A spokeswoman for his group told the Seattle Times sales had declined by 90% since the outbreak.
According to local reports the coronavirus outbreak has resulted in 29 deaths in Washington state, where 366 people have tested positive for the virus at press time.
Douglas’ spokeswoman, Madeline Dow Pennington, said management hoped to reopen the restaurant in eight to 12 weeks if the market improves.
The 13th restaurant, Dahlia Bakery, is staying open because it has a contract with Hotel Ändra across the street, the Times quoted Pennington as saying.
Many people and organizations in Seattle are practicing “social distancing,” avoiding close contact with each other, closing workplaces and cancelling events.

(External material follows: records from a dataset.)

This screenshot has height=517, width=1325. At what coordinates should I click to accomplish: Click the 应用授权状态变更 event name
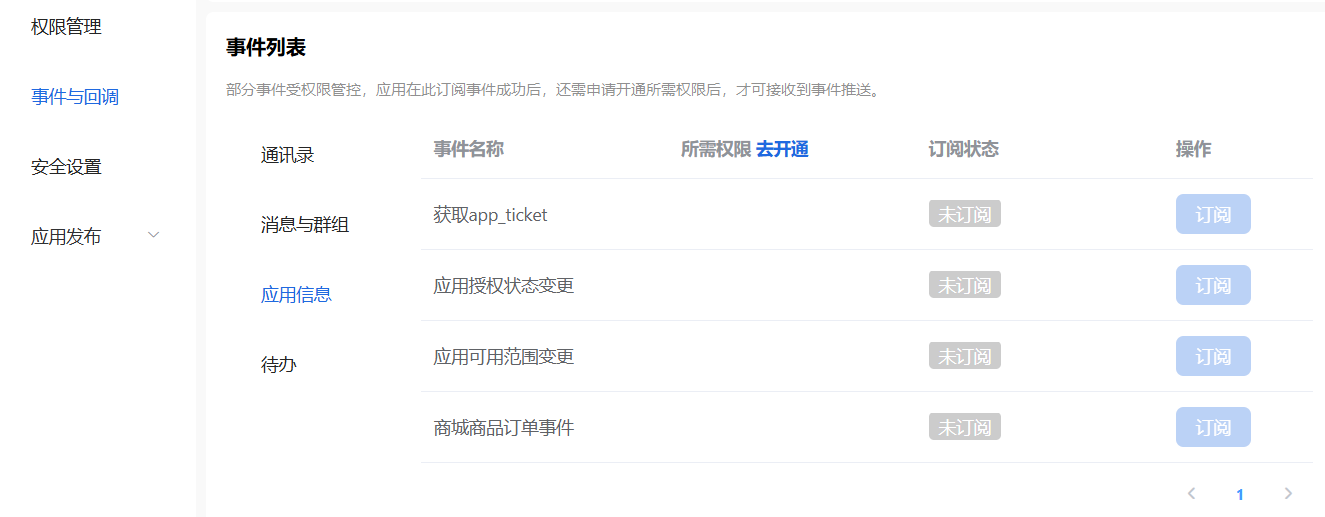pos(503,286)

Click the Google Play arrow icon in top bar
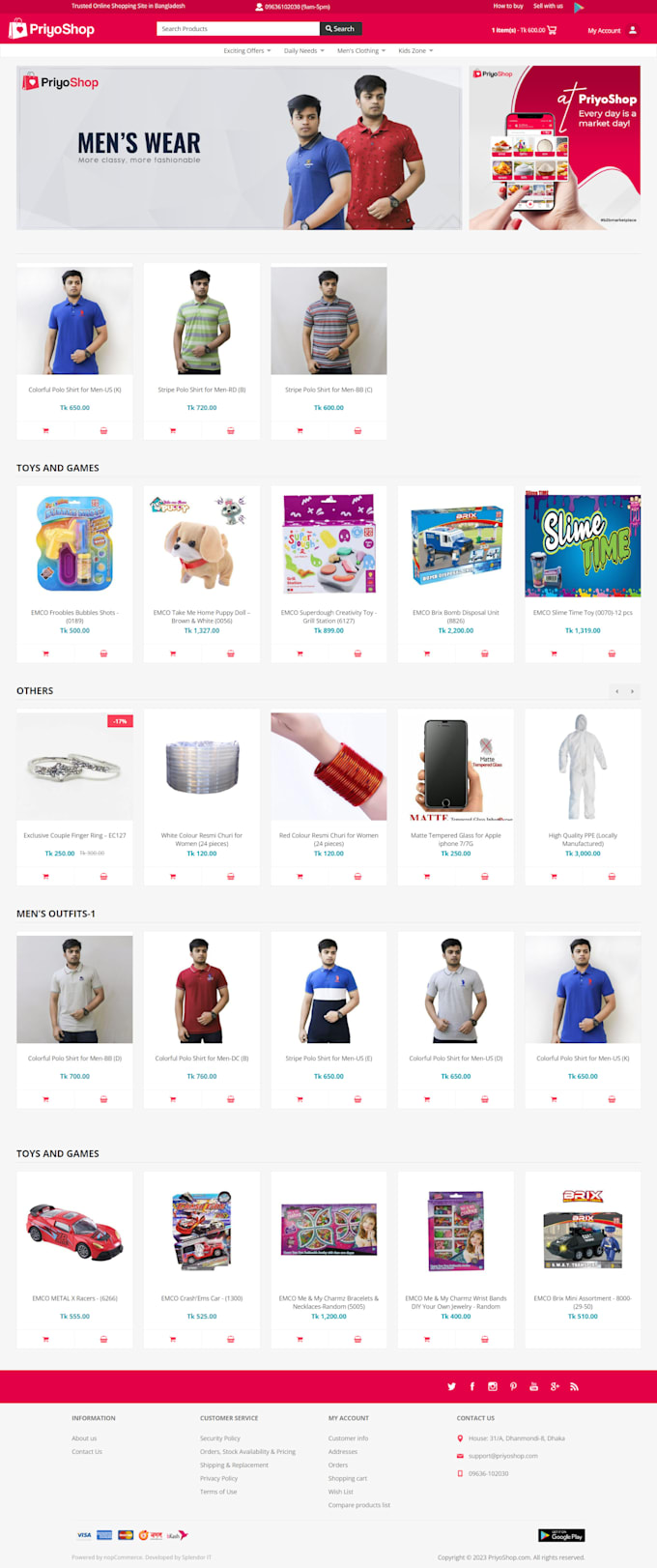click(579, 7)
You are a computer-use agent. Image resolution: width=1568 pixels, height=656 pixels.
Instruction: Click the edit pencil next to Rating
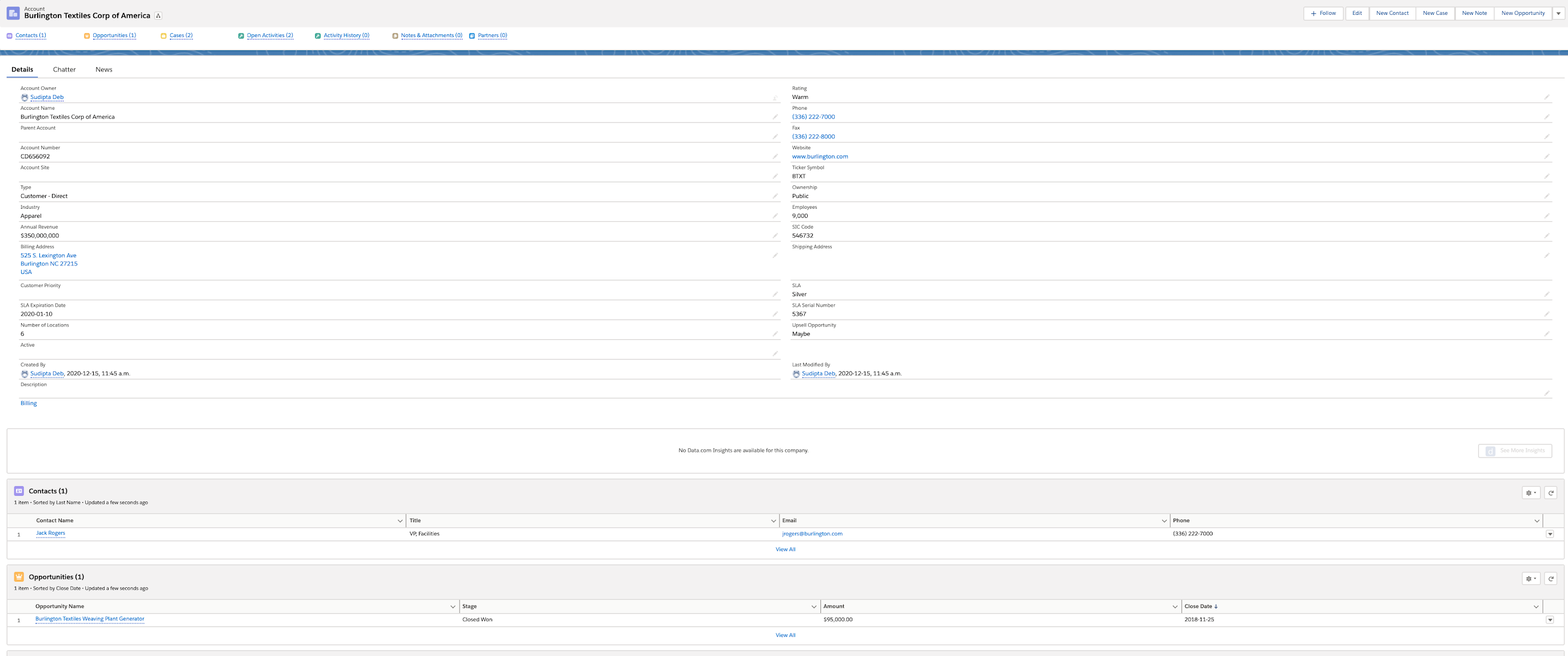1548,97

Large employers such as Amazon have advised their employees to stay at home at least through March and on Wednesday Washington governor Jay Inslee banned most events with more than 250 people in the Seattle area, including sporting events and concerts. Obviously that has had a strong negative impact on restaurant traffic.
According to the Times report, Douglas’ company, which employs around 800 people, is laying off many servers and cooks without severance pay, which Douglas said he couldn’t afford, but he said would rehire them once the restaurants reopen. The former employees were provided with information about filing for unemployment.
Douglas' restaurants aren't the only ones feeling the pinch in Seattle.
Restaurants in the Seattle market, which was the first to deal with U.S. deaths from the coronavirus pandemic, saw sales drop 10% in the initial week ended March 1, according to statistics released Wednesday by hospitality analytics company Black Box Intelligence.
“This only includes a day or two of heightened public awareness,” according to Black Box Financial Intelligence. “Real impact is expected to be over 20% in lost restaurant sales after one full week.”
An award-winning restaurateur, Douglas has long been an important figure in the Seattle restaurant community, where he has worked for more than 40 years. In a Facebook post on Monday, before deciding on the restaurant closures, he advised his social media audience that the restaurants would have shorter hours. He also said he’d be starting a video series on cooking classes for people who were staying home.